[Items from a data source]
·····

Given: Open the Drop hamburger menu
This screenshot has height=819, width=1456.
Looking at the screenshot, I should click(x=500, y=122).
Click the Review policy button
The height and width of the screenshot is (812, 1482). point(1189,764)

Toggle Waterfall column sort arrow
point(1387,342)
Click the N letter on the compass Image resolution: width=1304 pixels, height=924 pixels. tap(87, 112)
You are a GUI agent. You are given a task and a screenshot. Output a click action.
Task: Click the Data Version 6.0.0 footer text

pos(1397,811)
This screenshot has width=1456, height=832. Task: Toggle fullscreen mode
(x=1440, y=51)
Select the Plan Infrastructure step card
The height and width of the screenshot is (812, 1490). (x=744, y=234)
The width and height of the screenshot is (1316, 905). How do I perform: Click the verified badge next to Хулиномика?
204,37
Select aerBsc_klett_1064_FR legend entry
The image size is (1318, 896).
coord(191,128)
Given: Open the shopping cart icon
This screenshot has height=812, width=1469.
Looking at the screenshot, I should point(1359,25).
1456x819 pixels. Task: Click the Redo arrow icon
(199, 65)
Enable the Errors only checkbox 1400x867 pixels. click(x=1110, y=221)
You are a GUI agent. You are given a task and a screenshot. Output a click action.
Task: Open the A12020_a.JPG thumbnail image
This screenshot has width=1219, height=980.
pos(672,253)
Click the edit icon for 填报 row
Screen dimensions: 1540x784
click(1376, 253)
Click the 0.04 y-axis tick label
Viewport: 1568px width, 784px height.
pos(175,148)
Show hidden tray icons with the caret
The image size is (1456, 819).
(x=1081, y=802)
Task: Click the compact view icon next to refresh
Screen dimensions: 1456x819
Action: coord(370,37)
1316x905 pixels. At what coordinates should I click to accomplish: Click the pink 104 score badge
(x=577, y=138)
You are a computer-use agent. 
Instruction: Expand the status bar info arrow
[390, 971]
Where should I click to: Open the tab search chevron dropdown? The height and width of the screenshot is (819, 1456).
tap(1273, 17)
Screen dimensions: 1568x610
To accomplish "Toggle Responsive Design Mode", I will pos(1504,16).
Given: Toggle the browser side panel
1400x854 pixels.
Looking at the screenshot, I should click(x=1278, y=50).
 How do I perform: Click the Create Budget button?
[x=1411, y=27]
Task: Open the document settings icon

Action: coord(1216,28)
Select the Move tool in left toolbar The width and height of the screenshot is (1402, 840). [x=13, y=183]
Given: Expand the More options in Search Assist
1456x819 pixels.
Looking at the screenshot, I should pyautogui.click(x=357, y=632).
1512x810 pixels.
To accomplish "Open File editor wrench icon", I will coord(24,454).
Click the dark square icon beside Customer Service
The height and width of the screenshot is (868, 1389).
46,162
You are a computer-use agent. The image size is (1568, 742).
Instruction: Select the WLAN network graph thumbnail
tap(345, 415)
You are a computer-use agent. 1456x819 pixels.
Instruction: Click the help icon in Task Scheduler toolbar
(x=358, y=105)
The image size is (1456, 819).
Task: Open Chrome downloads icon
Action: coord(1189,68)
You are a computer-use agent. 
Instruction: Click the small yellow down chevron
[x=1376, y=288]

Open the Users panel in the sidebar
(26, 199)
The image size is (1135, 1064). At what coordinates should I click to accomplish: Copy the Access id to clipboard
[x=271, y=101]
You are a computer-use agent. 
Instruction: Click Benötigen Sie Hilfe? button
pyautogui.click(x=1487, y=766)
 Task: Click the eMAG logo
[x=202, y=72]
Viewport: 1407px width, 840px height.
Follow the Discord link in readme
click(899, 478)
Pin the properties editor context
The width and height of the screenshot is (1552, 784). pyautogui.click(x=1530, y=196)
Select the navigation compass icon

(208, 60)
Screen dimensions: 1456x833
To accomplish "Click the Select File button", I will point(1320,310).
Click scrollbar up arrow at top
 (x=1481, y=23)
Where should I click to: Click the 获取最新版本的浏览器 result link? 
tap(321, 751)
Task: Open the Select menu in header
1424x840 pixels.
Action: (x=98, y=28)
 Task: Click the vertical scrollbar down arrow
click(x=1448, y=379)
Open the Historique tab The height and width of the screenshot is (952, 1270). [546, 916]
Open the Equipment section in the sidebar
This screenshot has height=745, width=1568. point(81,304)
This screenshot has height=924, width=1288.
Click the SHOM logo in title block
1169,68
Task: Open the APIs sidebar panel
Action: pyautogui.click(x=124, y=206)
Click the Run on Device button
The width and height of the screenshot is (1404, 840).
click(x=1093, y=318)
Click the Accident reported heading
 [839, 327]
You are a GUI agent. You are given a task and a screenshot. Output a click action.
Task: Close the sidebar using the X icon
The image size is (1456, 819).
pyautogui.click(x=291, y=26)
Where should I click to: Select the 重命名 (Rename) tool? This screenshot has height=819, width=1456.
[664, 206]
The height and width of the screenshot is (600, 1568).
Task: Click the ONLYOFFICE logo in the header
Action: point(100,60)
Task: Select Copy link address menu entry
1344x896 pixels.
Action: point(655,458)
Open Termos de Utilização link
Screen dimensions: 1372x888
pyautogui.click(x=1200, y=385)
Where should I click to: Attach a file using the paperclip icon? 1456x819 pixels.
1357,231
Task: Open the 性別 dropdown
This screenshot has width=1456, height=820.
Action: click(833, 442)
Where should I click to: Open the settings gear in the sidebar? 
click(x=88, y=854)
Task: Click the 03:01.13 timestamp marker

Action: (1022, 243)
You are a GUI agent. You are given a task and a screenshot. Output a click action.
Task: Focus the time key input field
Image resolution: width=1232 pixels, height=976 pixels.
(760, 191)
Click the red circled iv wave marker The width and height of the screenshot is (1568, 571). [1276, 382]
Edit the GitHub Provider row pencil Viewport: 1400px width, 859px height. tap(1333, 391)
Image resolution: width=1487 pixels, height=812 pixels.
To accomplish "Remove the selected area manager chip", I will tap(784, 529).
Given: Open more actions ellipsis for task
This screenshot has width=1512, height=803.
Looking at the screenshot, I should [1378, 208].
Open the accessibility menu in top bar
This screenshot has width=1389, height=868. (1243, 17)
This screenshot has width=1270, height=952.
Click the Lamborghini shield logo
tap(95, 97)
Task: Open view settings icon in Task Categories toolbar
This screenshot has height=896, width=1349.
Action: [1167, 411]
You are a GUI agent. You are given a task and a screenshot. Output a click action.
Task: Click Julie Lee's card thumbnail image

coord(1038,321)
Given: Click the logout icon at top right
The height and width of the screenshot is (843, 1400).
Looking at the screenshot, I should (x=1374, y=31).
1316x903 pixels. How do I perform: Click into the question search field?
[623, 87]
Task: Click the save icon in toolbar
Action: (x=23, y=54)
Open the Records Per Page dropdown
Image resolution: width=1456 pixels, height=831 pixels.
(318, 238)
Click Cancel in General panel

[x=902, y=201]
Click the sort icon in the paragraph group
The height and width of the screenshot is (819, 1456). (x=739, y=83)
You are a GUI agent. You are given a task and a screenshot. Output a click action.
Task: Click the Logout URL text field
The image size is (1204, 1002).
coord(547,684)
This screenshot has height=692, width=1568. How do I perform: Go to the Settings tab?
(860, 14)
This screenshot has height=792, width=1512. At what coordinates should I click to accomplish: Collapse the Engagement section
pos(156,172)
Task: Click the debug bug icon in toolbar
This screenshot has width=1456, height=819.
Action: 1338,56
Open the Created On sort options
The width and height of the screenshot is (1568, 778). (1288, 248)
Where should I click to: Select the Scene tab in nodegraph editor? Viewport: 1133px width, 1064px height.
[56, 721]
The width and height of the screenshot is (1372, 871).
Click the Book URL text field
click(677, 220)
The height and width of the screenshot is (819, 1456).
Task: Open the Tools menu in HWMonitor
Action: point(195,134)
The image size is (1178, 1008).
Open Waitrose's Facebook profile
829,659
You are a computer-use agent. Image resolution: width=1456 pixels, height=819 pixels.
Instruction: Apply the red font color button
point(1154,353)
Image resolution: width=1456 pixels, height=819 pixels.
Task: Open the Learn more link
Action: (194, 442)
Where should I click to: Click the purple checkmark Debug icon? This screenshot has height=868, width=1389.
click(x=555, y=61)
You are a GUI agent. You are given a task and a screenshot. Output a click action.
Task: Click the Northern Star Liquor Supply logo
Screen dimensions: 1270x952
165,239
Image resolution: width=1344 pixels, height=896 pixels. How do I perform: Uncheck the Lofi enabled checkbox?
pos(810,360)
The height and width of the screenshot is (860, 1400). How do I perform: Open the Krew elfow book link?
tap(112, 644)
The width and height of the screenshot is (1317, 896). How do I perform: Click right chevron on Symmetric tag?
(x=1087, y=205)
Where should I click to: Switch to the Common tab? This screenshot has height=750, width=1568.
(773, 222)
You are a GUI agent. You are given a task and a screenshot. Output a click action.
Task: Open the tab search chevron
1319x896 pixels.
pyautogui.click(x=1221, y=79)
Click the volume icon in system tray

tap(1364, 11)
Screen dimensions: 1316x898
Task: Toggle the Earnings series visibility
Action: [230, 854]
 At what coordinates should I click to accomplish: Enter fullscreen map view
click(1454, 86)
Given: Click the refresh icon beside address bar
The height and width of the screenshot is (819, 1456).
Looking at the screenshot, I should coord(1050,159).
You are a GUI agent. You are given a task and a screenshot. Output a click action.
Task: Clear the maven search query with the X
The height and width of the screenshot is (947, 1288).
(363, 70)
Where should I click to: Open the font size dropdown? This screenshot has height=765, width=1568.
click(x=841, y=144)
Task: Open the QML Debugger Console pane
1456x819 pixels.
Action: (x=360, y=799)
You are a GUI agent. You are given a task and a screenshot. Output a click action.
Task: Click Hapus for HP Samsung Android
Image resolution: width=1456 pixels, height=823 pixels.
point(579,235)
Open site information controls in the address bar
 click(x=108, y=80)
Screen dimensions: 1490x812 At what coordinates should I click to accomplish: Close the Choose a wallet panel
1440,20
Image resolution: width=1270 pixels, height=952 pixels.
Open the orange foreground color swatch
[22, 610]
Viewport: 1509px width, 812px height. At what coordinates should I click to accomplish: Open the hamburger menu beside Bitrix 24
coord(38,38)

·····

Exercise instructions » Each line carrying the string "will" should be copied out from the entries.

Written response »
To accomplish "Toggle Responsive Design Mode", I will pos(1504,16).
To accomplish "Open File editor wrench icon", I will coord(24,454).
To accomplish "Click the Select File button", I will point(1320,310).
To accomplish "Remove the selected area manager chip", I will tap(784, 529).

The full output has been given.